42 Da reichten sie ihm ein Stück von einem gebratenen Fisch.
43 Das nahm er und aß es vor ihren Augen.
44 Dann fuhr er fort: "Folgendes sind die Worte, die ich zu euch sprach, als ich noch bei euch war: 'Es muss alles in Erfüllung gehen, was im Mosaischen Gesetz, den Schriften der Propheten und in den Psalmen über mich geschrieben steht.'"
45 Hierauf eröffnete er ihnen den Sinn für das Verständnis dieser Schriften
46 und erklärte ihnen, dass diesen zufolge der Messias leiden und am dritten Tag auferstehen müsse;
47 dass ferner auf sein Geheiß die Predigt von der Änderung der inneren Gesinnung, sowie von der Befreiung von den Sünden des Abfalls bis zu allen Völkern dringen soll, indem sie in Jerusalem ihren Anfang macht.

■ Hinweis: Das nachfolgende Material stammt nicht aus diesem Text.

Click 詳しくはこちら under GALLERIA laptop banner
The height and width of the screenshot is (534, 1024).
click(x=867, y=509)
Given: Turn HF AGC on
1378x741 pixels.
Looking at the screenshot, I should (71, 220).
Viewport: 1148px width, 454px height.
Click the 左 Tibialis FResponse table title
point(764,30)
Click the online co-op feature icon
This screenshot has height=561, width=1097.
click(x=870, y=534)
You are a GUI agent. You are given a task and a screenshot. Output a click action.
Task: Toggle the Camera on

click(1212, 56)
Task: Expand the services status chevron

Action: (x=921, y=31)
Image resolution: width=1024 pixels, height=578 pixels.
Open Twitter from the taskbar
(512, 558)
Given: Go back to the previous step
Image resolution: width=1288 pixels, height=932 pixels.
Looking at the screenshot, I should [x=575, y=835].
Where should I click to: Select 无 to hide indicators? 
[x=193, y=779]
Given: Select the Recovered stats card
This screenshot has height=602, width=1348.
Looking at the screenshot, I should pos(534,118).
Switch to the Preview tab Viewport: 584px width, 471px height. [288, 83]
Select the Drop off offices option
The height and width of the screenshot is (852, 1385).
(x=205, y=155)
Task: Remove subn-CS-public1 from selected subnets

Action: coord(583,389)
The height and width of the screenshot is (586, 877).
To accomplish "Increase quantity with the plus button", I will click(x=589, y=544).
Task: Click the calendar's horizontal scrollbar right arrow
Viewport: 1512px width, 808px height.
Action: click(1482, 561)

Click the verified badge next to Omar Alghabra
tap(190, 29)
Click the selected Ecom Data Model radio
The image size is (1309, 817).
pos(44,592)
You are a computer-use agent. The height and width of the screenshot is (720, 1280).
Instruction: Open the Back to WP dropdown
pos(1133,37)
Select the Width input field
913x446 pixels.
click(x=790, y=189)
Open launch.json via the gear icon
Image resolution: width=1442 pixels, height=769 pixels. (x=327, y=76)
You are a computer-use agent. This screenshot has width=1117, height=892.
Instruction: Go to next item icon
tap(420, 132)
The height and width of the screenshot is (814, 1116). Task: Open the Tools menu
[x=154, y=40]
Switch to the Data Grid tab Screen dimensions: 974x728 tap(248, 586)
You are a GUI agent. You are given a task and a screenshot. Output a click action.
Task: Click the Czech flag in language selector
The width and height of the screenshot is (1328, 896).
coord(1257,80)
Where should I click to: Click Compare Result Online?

48 Ihr könnt das bezeugen.
49 So sende ich denn das auf euch herab, was ich euch versprochen habe. Bleibt hier in der Stadt, bis ihr mit einer Kraft von oben ausgerüstet seid."
50 Dann führte er sie hinaus in die Nähe von Bethanien, hob seine Hände empor und segnete sie.
51 Während des Segens verschwand er aus ihren Augen.
52 Mit großer Freude im Herzen kehrten sie nach Jerusalem zurück.
53 Dort hielten sie sich meistens im Tempel auf und priesen Gott.